Couples who have focused on building a financial future while married might have amassed stocks, investments, retirement accounts and income properties. Additionally, it is not uncommon for a married couple to either create a business together or cooperate to ensure a business’s growth and prosperity. When divorce becomes a reality, unfortunately, the family business must be accurately valued before it can be divided between the divorcing couple.
How is the business valued?
There are numerous methods for calculating the value of a business. Two of the most common methods include:
- Book value method: This is largely a calculation based on the business’s books.
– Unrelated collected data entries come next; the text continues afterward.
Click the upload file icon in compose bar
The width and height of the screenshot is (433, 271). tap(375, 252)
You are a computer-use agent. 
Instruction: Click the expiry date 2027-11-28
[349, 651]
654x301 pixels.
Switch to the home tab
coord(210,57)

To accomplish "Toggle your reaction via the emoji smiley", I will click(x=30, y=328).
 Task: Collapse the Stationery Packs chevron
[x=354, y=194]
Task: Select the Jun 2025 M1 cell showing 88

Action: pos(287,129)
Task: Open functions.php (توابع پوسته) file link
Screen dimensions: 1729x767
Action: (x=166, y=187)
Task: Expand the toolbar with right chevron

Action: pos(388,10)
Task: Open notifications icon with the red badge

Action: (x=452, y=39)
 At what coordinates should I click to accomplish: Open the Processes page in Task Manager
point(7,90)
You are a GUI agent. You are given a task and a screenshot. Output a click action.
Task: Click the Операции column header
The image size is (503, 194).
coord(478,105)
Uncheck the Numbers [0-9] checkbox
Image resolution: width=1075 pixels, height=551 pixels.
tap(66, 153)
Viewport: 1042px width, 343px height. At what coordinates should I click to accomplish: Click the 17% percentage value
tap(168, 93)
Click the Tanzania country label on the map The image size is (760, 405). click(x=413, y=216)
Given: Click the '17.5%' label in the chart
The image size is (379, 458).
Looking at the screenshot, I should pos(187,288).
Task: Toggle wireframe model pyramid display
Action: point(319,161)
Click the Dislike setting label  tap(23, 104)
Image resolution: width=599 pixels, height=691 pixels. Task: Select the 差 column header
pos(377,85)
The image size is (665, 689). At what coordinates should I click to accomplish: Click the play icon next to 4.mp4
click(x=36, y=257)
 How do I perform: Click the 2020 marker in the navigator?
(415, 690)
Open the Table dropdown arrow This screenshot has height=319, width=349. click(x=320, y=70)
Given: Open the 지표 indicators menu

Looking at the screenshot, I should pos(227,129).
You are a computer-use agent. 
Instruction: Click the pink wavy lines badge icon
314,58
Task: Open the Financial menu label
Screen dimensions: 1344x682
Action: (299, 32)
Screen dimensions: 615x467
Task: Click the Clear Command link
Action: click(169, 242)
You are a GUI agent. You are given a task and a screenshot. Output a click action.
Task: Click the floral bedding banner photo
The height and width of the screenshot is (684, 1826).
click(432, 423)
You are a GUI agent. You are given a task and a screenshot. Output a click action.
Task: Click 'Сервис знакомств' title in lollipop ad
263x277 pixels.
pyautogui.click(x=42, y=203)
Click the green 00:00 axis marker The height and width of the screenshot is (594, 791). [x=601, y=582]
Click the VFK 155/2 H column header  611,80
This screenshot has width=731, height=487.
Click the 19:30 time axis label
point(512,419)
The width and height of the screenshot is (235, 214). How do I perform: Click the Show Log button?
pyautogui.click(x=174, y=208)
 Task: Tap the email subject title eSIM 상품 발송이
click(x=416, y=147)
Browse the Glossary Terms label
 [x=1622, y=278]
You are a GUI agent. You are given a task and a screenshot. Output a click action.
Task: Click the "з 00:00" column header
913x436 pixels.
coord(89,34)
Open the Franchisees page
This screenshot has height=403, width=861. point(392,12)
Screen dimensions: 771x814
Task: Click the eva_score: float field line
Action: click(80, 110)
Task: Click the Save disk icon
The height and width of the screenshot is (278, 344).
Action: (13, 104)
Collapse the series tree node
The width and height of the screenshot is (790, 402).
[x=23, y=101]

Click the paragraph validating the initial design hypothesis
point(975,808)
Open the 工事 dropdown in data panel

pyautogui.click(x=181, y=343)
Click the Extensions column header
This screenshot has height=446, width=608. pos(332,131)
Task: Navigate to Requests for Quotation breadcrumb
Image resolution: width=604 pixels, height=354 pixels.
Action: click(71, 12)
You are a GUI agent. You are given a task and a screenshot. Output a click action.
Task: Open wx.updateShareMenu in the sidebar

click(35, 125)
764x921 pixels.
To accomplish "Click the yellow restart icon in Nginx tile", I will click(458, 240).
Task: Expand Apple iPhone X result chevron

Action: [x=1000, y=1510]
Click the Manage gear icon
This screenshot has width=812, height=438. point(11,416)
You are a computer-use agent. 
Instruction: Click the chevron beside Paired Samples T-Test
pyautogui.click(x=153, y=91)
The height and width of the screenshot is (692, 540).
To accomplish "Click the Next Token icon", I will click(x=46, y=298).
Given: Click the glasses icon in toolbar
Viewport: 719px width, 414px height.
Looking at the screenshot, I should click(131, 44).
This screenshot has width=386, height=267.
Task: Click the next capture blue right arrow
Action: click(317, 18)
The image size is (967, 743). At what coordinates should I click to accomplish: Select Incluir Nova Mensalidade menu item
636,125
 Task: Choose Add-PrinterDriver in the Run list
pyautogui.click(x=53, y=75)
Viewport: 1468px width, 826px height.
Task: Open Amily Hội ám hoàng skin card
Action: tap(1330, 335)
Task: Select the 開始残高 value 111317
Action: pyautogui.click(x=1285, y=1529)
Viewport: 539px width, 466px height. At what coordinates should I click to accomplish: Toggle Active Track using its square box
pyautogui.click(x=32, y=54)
In broader strokes, the book value method examines the original cost of the asset minus the depreciation of the asset plus any increase due to market fluctuations.
- Market approach of valuation: Essentially, the market approach is just that. The valuation is based on what an outside buyer would pay for the business.
Other methods can include liquidation value method, earnings multiplier and the times revenue method.
The date of the valuation is critical
While it might not seem at first that the date of the business valuation is that crucial, it is a quite significant point in the overall calculation. Depending on numerous complex factors, it is not uncommon for a divorce to take months or years to reach a conclusion. If the business valuation is completed at the beginning of the process, the business might hold a different value years later.
It is important to work with an experienced family law attorney who can answer your questions and provide the legal guidance you need.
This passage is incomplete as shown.